Ich weiß einfach nicht, was ich tun soll. Ich weiß nicht, wie ich endgültig heraus bekommen kann, wer ich bin. Falls ich wirklich lesbisch bin, weiß ich nicht, wie ich lernen kann damit umzugehen und vor allem selbstbewusst damit umzugehen. Mit 24 noch Single zu sein und noch nie ne Beziehung gehabt zu haben macht einen ja schon zu einem Außenseiter. Aber wie wird es sein, wenn ich noch dazu lesbisch bin?

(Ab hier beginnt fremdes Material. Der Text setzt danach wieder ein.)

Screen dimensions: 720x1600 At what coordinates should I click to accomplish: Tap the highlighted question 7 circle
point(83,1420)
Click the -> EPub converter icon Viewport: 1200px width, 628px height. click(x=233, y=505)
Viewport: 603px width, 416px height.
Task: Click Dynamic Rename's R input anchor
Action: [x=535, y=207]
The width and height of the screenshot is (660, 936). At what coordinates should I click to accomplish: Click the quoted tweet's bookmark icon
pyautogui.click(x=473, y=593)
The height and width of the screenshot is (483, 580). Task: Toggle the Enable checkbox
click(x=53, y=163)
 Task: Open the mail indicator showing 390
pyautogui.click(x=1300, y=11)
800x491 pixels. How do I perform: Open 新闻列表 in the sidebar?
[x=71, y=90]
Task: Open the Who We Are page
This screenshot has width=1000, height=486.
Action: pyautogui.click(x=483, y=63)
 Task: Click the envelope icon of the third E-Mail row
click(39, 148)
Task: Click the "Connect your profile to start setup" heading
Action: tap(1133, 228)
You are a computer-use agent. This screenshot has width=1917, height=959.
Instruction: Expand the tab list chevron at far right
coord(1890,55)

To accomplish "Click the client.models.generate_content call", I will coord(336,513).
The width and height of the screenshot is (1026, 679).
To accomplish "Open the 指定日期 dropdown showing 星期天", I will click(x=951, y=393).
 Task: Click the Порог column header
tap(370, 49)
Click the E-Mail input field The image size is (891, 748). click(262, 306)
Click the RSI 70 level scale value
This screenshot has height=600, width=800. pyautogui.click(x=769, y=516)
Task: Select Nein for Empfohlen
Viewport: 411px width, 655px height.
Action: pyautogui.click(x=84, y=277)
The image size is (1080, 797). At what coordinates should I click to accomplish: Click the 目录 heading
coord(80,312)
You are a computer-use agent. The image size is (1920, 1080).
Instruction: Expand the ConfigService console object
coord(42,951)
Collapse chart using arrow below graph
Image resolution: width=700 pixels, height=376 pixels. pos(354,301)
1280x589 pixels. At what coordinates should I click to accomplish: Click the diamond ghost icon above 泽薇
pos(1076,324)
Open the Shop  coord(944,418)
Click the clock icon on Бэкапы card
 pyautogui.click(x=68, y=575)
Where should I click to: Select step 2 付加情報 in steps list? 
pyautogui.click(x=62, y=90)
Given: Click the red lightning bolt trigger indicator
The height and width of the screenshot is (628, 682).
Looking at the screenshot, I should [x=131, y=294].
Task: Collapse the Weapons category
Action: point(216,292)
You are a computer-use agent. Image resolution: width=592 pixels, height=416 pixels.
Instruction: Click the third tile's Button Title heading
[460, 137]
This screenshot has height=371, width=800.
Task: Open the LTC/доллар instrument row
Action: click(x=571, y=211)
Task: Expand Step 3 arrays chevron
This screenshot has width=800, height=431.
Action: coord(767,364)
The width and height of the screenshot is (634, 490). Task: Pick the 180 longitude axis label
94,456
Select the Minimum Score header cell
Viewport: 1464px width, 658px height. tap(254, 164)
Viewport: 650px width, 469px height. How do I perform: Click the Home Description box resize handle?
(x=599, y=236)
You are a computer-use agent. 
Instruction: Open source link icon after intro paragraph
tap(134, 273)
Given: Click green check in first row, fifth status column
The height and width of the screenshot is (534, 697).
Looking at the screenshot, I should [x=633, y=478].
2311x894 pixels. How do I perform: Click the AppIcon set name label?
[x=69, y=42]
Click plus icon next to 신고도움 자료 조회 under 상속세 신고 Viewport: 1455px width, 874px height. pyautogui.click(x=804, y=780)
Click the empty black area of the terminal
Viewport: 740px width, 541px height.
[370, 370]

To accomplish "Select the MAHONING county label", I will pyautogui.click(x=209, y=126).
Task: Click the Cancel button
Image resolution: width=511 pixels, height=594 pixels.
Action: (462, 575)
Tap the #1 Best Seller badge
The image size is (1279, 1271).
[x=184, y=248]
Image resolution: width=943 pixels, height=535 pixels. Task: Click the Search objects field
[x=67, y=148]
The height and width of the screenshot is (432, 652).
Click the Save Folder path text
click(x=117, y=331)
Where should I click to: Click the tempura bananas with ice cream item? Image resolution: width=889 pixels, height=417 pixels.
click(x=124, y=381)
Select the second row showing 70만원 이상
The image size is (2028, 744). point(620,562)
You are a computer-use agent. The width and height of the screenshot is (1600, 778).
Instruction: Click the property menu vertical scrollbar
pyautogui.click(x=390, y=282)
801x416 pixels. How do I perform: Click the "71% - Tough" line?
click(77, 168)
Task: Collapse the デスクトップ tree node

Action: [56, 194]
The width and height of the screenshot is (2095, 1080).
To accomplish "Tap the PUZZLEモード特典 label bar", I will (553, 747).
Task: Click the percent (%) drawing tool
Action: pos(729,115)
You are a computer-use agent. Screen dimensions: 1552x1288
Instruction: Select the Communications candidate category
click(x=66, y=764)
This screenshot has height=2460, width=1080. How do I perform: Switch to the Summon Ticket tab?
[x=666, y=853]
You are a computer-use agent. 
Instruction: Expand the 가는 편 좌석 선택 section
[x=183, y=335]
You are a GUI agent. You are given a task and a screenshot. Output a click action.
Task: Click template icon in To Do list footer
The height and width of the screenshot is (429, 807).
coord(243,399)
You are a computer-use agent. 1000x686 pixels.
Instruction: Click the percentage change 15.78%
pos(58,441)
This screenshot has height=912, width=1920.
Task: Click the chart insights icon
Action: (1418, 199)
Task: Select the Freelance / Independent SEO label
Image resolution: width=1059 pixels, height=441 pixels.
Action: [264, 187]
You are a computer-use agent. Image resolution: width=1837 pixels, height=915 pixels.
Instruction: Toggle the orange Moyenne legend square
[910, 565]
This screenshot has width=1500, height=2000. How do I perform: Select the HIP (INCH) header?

Gerade in letzter Zeit werde ich ständig von Männern angesprochen, was mir irgendwie unangenehm ist, da ich nicht weiß, wie ich damit umgehen soll. Heute beispielsweise war ich mit einem Kommilitonen von mir essen. Und so wie es aussieht, macht er sich jetzt bereits Hoffnungen, denn er wollte meine Nummer, er will mit mir tanzen gehen und er suchte immer wieder den Körperkontakt. Ich weiß jetzt einfach nicht was ich tun soll. Ich finde ihn nett, auch nicht unattraktiv, aber ich habe Angst, bin wahnsinnig gehemmt. Mein Verstand sagt mir, dass es sowieso nicht geht, da ich bald wegziehe und mich auf mein Studium konzentrieren muss, gerade jetzt, wo ich bald meinen Abschluss mache. Und dass es nicht fair wäre, ihm Hoffnungen zu machen, wo ich doch nicht mal weiß, ob ich wirklich auf Männer stehe. Was mein Herz mir sagt, da kann ich mir überhaupt keinen Reim darauf machen. Ich weiß, dass ich eine Beziehung will, dass ich morgens neben dem richtigen Menschen aufwachen will, mit dem richtigen Gefühl, mit dem Gefühl, dass alles ok ist, so wie es ist. Aber das erscheint mir momentan unmöglich. Die Angst, mich auf jemanden einzulassen, ist überwältigend, da ich ja auch niemanden verletzen will. Wie kann ich nur rausfinden, wer ich bin und was ich will, ohne jemandem weh zu tun? Kann es denn richtig sein, für den Rest meines Lebens alle Menschen auf Abstand zu halten, solange ich nicht sicher bin, was ich will? Ich weiß einfach nicht mehr weiter. Gerade heute fällt es mir wieder besonders schwer, mich auf mein Studium zu konzentrieren, und dass, wo ich so viel zu tun habe :cry:
Ich weiß, ich sehe wahrscheinlich alles viel zu negativ, aber ich musste an dieser Stelle einfach mal meine Sorgen los werden. Natürlich weiß ich, dass mir niemand sagen kann, ob ich lesbisch bin oder nicht, dass ich es selbst heraus bekommen muss. Mir ging es in erster Linie darum, mein Problem zu schildern, was mir hoffentlich halbwegs verständlich gelungen ist.
Tut mir Leid, dass mein Beitrag so lang geworden ist. Ich hoffe, dass er trotzdem gelesen wird.
Über Antworten würde ich mich sehr freuen, sofern sie denn erst gemeint sind. Vielen Dank schon mal im Voraus!